Separately, 164 Alaska Airlines flight attendants filed a lawsuit, alleging that the Twin Hill uniforms caused various health problems. Ultimately, a court rejected the flight attendants' claims, saying the National Institute for Occupational Safety and Health, part of the Centers for Disease Control and Prevention, was "not able to relate the symptoms" to the uniforms.
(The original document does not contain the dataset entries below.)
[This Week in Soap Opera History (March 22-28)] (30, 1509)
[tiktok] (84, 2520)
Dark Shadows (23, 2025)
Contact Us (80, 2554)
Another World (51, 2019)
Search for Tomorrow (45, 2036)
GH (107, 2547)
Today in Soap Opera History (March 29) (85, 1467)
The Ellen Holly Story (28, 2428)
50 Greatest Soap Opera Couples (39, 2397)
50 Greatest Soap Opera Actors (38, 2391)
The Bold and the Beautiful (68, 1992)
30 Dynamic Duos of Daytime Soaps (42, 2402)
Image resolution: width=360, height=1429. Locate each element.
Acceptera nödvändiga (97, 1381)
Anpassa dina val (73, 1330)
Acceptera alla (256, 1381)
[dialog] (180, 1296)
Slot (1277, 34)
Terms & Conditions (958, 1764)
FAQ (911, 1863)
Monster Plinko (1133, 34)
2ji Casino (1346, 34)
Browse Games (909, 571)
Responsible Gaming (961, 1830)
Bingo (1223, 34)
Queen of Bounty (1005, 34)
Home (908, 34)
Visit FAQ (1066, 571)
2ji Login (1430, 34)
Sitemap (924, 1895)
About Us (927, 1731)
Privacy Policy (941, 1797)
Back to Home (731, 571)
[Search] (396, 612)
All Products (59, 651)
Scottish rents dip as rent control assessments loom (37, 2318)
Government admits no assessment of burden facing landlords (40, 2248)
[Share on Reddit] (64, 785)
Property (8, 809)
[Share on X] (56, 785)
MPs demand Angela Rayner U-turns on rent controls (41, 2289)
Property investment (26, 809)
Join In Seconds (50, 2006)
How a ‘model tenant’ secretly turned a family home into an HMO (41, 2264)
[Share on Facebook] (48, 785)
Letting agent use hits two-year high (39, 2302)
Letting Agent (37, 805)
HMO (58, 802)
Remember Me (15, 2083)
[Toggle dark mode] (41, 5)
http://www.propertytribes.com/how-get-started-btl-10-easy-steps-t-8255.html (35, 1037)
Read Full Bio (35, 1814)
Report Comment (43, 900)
American Airlines has made a non-wool version available to workers with sensitivity to wool. The manufacturer said it is designing 100 percent cotton garments as another alternative. "We are committed to ensuring that every single AA employee has a uniform that is both safe and comfortable," Stilley wrote.

Miller said American has permitted the affected employees to continue wearing their old uniforms, and to purchase certain uniform items at department stores. American will reimburse employees for the costs, he said.

"We are making options, and alternatives available, for anyone who has concerns," Miller said. "But from our point of view, the uniforms are safe. We have conducted three rounds of testing, one before the uniform roll out, and two after the rollout. All that testing has demonstrated the uniforms are safe and they meet the industry benchmark for garment safety."

American plans to conduct an additional round of testing, and does not plan to  recall the uniforms.

Shane Staples, spokesman for the flight attendants, said the union has a toxicologist "working on our behalf. We feel that it's premature to pull [uniform] samples until we have agreed on a testing protocol. We want to make sure that the joint testing that we do with the company will elicit good, solid information.

"We're trying to get the company to agree to allow our toxicologist to have some input on that testing protocol. That's the sticking point right now," he said.